Hoaks dan disinformasi terus menjadi tantangan serius di era digital, termasuk dalam isu geopolitik yang melibatkan Amerika Serikat. Berbagai klaim palsu kerap beredar di media sosial dengan sasaran beragam, mulai dari fasilitas militer hingga pejabat tinggi, serta isu-isu sensitif lain yang dikaitkan dengan AS.
Penyebaran informasi yang tidak akurat berpotensi menimbulkan kebingungan di publik, memicu ketegangan, dan merusak reputasi pihak-pihak yang disebut. Karena itu, verifikasi informasi sebelum mempercayai atau menyebarkannya menjadi langkah penting, terutama untuk isu yang tergolong krusial.
Sejumlah konten yang beredar belakangan ini menampilkan klaim-klaim terkait pejabat dan fasilitas AS. Salah satunya berupa unggahan foto yang menarasikan Presiden Prabowo berfoto bersama Presiden AS Donald Trump sambil memamerkan produk daging babi. Konten tersebut beredar di Facebook dan salah satu unggahan tercatat diposting pada 27 Februari 2026, disertai narasi yang menyebut “pamer daging babi” dan menyeret respons publik.
Selain itu, beredar pula video yang diklaim memperlihatkan masyarakat Dubai, Uni Emirat Arab, turun ke jalan untuk demonstrasi besar-besaran menuntut pengusiran pangkalan militer Amerika Serikat dari Arab.

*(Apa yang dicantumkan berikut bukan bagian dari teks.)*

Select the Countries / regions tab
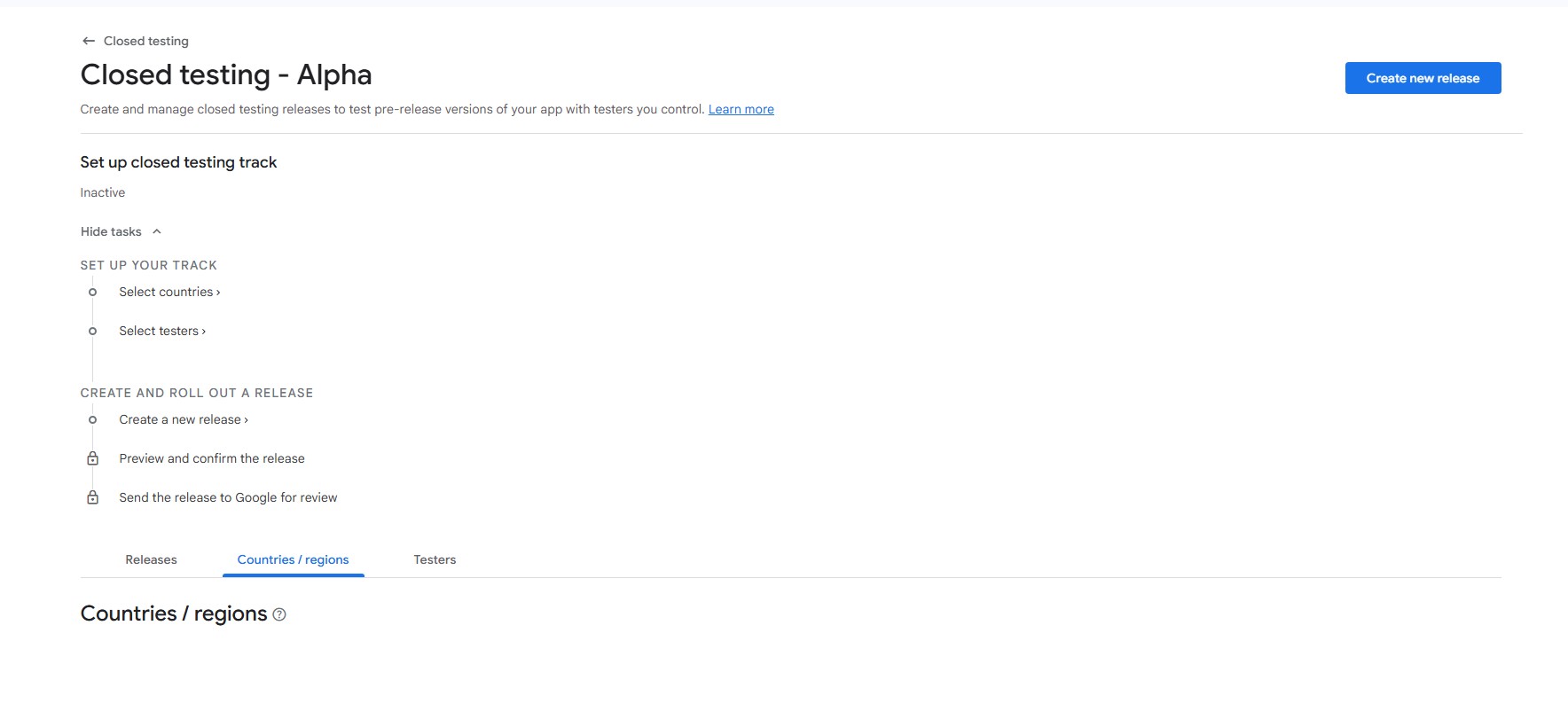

Klaim tersebut diunggah melalui Instagram pada 30 Maret 2026, dengan video yang menampilkan bangunan bertingkat dan jalanan dipenuhi kerumunan, serta keterangan yang menyebut adanya tuntutan kepada “raja Arab”.

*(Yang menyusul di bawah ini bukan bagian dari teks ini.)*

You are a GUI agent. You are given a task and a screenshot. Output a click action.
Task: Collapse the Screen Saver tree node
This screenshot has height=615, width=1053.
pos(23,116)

Klaim lain yang juga muncul di media sosial adalah video yang disebut sebagai kondisi Kedutaan Besar AS di Riyadh, Arab Saudi. Unggahan di Facebook pada 3 Maret 2026 menampilkan suasana kawasan dengan gedung bertingkat dan kendaraan melintas, kemudian terlihat kobaran api serta kepulan asap hitam membubung tinggi. Video itu diberi keterangan singkat yang menyebut “keadaan kedubes AS di Riyadh”.
Rangkaian klaim tersebut menjadi contoh bagaimana narasi terkait AS dapat dengan cepat menyebar di platform digital. Masyarakat diimbau untuk berhati-hati, memeriksa konteks, dan memastikan kebenaran informasi dari berbagai sumber sebelum menyimpulkan atau ikut menyebarkannya.